March 07, 2012
By Matt Straw
Someone pointed out I haven't lived up to my promises. Several posts back I mentioned that the week we went steelheading came in like a puddy tat and roared out like Aslan. I asked, rhetorically, what does that do to the fish? The super-chilling effect of snow falling on the water all night long, leaving 6 inches on the ground in less than 9 hours — shouldn't that shut the bite off? I failed to return to that discussion, as promised, so here goes:
Yes, the snowfall chills the water and drops the temperature. But that's not the worst that can happen. Over the years I've encountered several weather incidents where air temperatures plummeted from the high 30°F range to below zero overnight. Even in the stable rivers of Western Michigan, temperatures that low make the surface gel up. The sudden pressure change is punctuated by ice floes and anchor ice, the most daunting conditions river fishermen anywhere ever face. Anchor ice grips the bottom, turning it white. Wading becomes an involuntary Macarena. Fly fishing in ice floes is impossible. Any technique that depends on a horizontal line becomes impossible. Almost.
I originally learned to beat the ice on top by overweighting my rig so that it plummeted through the floes and stopped wherever it hit bottom. The next ice floe would pick it up and move it for a few feet before the added weight — which produced great tension on the almost-anchored line — actually made the ice spin and drop the load. Not a natural drift. Not even close. But it caught fish. Steelhead would come rising out of the river in a spray of ice, sending pink and blue flashes in all directions. It was one of the most memorable events of my angling life because A/ I figured something out that worked to beat one of the toughest conditions imaginable, B/ the beauty of those fish rising into the ice floes, and C/ the realization that steelhead will bite no matter what.
The water temperature that day was 31°F. Which is, of course, below freezing. And steelhead still bit, laughing at the cold.
Since then I've learned that a vertical line works even better around ice floes. Last year we went to a river way up north for opening day (one of those Superior tribs that has a closed season during the winter). I actually despise opening days because so many people show up. Generally, I wait until the crowds disperse, but last year the prognosis was for temperatures in the single digits. That means ice floes. (Whenever the air temperature drops below 10°F for any length of time, stable trout streams develop ice floes. Rivers that house mostly warm-water species can gel up any time the air drops below 20°F, or even warmer than that in some cases.) Mary and I fished all day on the opener without seeing another angler wet a line. Most of them just looked at the river and walked back to their trucks and cars. We banked 18 steelhead.
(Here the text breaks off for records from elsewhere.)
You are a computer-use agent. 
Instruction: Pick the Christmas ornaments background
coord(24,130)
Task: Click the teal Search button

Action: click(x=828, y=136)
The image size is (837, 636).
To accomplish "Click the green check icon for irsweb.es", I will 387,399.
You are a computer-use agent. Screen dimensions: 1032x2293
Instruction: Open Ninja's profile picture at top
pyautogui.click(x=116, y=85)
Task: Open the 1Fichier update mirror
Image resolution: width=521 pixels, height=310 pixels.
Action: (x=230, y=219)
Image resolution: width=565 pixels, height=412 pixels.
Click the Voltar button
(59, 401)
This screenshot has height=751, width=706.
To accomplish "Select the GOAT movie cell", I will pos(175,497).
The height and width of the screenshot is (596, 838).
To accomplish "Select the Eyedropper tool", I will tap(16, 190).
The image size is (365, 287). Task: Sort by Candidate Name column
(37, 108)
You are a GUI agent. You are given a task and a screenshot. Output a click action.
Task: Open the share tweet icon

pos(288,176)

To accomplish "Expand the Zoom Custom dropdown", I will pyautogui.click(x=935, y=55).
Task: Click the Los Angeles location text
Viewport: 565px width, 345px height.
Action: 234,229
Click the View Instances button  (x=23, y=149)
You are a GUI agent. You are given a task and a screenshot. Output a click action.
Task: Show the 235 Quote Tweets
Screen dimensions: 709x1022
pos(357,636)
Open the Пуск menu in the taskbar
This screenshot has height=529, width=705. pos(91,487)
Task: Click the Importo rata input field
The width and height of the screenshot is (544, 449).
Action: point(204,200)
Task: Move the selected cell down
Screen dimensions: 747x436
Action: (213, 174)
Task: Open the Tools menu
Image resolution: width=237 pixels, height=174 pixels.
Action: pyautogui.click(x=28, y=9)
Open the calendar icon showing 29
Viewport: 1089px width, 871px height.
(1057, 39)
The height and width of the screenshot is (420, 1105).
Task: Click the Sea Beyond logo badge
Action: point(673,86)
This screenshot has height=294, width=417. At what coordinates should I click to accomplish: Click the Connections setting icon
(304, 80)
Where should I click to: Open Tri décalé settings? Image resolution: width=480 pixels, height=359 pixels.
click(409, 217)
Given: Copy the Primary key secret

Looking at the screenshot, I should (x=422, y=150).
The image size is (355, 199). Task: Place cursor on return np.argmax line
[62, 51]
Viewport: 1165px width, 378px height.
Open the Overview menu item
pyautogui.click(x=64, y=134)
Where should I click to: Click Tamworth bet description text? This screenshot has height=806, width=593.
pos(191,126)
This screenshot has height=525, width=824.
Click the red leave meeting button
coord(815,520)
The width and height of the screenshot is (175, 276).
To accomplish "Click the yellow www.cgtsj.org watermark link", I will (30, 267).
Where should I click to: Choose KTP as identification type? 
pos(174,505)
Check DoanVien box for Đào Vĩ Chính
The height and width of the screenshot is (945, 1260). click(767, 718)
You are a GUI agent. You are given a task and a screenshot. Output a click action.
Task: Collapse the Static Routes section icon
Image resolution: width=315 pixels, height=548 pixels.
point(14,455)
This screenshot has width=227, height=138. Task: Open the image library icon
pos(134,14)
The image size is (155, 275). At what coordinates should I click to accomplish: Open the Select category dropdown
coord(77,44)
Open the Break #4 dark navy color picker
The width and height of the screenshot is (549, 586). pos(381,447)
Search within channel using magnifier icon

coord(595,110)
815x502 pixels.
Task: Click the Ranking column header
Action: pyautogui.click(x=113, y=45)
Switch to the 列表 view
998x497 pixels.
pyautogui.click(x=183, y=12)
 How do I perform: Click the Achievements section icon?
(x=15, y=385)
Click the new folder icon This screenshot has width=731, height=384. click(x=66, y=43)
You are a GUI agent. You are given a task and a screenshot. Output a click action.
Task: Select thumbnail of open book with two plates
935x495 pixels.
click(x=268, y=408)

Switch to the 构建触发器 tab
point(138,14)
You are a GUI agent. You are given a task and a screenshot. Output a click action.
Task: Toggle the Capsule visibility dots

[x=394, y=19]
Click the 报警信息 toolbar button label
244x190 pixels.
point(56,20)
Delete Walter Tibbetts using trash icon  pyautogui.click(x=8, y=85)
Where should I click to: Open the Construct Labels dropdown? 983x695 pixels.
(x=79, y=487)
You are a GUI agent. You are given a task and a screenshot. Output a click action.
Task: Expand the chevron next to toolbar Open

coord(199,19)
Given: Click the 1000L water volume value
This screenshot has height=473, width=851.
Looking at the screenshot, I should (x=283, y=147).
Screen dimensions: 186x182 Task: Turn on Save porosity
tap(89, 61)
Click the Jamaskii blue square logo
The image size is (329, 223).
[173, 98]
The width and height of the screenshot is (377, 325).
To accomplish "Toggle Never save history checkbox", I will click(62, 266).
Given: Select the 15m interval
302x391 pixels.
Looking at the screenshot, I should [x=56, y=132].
Mary, here, laughs at the cold, too. She's from Big Falls, Minnesota (land of "moose und sqvirrel"). We had no ice floes the day of this photo, but we fished floats and little hair jigs around, beside, and between the ice floes during the opener last year to hook big numbers, landing most of them. We almost certainly would have done a lot worse for numbers had we experienced the usual opening-day crowds. And we would never have landed so many fish with any other popular technique. We held our lines high with 12- and 13-foot rods so the ice couldn't grab them and manipulated the rigs into pockets where we could control the speed of the drift. And we had action all day long.
Which is a great reason to laugh at the cold right along with the fish. So, no — snow falling on the water — even for days on end — won't stop steelhead from biting. In fact, if anything, snow increases their tendency to bite. Bad weather in general makes steelhead feel more secure as the surface is broken by rain, snow, sleesh, sneet, wind, or all the above.